Key Takeaways
- Ciena shares advanced approximately 1.1% Thursday following Bank of America’s price target increase to $550 from $355 while maintaining a Buy recommendation
- Bank of America positions Ciena at the core of an “optical super-cycle” projected to extend through 2027
- The company’s order backlog expanded by $2 billion in the most recent quarter, reaching a total of $7 billion; hyperscaler spending expected to surge 65% year-over-year in 2026
- Bank of America projects revenue expansion of 28.5%, 21%, and 20% across the coming three fiscal years
- JPMorgan similarly elevated its price objective to $550 from $380, keeping an Overweight stance in its quarterly hardware sector analysis
Bank of America elevated its price objective for Ciena (CIEN) to $550 from $355 this Thursday, reaffirming its Buy recommendation for the optical networking specialist. Shares responded with gains of roughly 1.1%.
Lead analyst Tal Liani characterized Ciena as positioned squarely within “the heart of an optical super-cycle” anticipated to persist through 2027. This momentum stems from explosive bandwidth requirements across both artificial intelligence and traditional data center infrastructure.
Bank of America reports observing “no signs of slowdown in the demand environment.” The firm highlighted a $2 billion quarterly increase in order backlog, pushing Ciena’s total backlog to the $7 billion mark.
Hyperscaler capital spending is projected to climb 65% year-over-year in 2026, following an unprecedented 70% jump in 2025. This investment wave creates favorable conditions for optical networking providers such as Ciena.
Bank of America revised upward its revenue growth projections for Ciena to 28.5%, 21%, and 20% across the next three fiscal periods. These estimates represent increases from previous forecasts of 27.9%, 18%, and 16.5%.

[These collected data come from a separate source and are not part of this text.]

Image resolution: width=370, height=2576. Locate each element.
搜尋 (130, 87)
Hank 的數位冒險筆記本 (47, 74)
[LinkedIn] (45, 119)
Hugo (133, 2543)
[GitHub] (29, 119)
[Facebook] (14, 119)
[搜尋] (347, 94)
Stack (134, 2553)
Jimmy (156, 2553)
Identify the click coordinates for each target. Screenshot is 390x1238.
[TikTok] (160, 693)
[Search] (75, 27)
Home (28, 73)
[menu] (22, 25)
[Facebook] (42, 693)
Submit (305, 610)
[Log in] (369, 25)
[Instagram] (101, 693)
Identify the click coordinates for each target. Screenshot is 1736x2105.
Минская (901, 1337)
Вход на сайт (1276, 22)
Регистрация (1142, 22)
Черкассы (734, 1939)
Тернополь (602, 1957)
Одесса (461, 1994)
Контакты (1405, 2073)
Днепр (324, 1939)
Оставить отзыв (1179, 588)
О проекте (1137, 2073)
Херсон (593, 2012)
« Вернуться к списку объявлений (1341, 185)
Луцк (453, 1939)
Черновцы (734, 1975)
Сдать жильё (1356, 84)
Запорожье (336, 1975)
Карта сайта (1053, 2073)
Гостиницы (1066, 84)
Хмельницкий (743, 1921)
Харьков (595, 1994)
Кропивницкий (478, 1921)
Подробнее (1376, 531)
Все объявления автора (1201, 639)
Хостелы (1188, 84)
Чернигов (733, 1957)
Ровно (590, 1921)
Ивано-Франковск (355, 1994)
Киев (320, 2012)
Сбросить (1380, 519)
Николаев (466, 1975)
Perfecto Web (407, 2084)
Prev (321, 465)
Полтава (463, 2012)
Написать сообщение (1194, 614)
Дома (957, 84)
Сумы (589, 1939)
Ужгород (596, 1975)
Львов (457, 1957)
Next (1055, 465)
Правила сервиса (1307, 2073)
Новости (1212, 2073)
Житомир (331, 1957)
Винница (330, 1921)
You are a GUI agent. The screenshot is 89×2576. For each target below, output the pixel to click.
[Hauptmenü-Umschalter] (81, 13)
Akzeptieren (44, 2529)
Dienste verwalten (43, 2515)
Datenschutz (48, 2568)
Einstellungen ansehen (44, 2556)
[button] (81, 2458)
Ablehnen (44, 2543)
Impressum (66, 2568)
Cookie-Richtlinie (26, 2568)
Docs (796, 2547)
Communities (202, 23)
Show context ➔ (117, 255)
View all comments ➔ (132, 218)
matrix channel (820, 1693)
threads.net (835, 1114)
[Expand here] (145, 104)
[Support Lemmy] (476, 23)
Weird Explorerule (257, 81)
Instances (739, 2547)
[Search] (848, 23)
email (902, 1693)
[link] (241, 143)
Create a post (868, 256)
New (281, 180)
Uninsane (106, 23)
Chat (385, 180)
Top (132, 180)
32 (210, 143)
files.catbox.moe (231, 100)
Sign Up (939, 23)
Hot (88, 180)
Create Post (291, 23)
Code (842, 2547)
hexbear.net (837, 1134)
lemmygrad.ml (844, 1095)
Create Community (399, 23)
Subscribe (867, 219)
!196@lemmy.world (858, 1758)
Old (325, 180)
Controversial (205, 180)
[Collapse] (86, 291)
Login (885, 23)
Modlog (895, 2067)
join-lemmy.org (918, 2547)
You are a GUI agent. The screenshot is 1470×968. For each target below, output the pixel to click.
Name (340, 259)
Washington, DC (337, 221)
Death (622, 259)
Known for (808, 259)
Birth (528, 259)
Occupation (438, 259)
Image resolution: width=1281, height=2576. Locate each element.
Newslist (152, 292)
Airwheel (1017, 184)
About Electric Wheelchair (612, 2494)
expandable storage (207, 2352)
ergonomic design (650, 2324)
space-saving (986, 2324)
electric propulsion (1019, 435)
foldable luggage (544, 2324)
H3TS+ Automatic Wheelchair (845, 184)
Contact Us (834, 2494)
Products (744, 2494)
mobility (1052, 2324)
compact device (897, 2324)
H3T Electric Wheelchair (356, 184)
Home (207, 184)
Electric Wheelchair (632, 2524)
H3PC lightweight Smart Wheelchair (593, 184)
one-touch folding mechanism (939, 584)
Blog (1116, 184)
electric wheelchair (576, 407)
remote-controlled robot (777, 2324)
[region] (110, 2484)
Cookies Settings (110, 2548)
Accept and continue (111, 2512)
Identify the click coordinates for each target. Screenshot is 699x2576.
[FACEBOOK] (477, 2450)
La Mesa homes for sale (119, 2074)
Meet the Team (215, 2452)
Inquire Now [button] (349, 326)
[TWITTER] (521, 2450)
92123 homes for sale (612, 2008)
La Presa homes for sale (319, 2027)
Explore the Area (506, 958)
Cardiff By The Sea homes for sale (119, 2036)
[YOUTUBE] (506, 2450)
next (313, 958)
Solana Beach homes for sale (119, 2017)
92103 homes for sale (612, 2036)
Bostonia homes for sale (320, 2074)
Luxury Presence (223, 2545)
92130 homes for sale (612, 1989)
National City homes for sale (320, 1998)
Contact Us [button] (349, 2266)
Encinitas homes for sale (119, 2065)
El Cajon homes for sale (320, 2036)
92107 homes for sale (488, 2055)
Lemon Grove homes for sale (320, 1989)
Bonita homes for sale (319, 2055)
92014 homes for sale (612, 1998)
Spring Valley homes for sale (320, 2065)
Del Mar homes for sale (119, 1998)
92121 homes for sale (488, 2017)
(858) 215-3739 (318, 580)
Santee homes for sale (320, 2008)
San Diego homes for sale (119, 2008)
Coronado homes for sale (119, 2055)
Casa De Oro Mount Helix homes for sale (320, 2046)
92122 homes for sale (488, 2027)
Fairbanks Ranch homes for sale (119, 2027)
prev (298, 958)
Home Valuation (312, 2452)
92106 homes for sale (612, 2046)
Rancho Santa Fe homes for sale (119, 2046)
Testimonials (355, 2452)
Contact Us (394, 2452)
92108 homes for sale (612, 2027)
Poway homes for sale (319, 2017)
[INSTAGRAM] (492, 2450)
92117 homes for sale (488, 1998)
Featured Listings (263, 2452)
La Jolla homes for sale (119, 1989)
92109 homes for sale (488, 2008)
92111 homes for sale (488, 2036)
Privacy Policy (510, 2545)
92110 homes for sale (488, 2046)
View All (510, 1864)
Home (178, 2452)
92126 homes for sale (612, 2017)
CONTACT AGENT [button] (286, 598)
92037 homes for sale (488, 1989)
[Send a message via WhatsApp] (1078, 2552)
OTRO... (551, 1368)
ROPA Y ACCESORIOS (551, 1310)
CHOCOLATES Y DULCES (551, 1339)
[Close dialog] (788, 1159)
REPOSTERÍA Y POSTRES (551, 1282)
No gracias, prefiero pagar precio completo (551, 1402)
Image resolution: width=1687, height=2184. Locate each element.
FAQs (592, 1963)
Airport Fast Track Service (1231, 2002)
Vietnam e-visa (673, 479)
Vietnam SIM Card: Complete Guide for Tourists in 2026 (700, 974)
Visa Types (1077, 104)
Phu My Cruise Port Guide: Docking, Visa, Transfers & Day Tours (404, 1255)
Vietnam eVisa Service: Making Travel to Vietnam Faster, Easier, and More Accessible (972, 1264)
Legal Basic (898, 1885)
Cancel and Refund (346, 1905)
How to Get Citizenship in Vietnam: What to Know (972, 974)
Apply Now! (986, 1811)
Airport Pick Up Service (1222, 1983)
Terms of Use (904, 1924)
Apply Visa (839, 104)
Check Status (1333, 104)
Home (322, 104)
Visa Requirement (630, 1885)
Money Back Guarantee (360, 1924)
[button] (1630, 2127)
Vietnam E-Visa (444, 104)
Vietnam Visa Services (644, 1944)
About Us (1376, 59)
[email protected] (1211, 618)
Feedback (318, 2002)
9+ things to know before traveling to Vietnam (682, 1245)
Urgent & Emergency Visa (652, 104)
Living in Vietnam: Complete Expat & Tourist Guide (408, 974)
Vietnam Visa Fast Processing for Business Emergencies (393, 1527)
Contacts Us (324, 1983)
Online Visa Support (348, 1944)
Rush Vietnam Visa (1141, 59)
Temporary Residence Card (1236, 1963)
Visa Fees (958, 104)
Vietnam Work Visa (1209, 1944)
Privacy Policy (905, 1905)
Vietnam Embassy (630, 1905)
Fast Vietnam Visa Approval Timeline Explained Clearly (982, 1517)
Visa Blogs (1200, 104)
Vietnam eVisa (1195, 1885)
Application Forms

Valuation Framework Centers on 62x Earnings
The updated $550 price objective derives from a 62x CY27 price-to-earnings valuation. Bank of America says this premium reflects Ciena’s “strong position for scale-across interconnect networks” alongside extended optical deployment potential.
The stock has already doubled year-to-date, climbing nearly 100%. Bank of America observed that Ciena currently trades based on growth trajectory rather than conventional profitability metrics.
In the AI networking space, BofA places Ciena among “the more attractive growth prospects.” The bank anticipates Ciena’s portion of the 800G ZR pluggables market will increase from approximately 30% in 2025 to a minimum of 50% in 2026.
That segment is simultaneously expected to expand tenfold during the same timeframe. Securing increased market share within a rapidly expanding category forms a central element of the optimistic investment thesis.
JPMorgan Reaches Identical $550 Target
JPMorgan separately lifted its price target for Ciena to $550 from $380 on Thursday, also maintaining an Overweight rating.
Analyst Samik Chatterjee implemented this adjustment within a comprehensive first-quarter preview covering hardware and networking companies.
JPMorgan anticipates that AI infrastructure spending spanning servers, switches, copper connections, and optical components will generate positive results for AI-focused suppliers during Q1.
The bank simultaneously downgraded four sector names and initiated “positive catalyst watches” for CDW and Seagate within the same sector review.
The convergence of both Bank of America and JPMorgan on an identical $550 target lends credibility to that price level. Ciena traded approximately 1.1% higher as of Thursday’s opening session.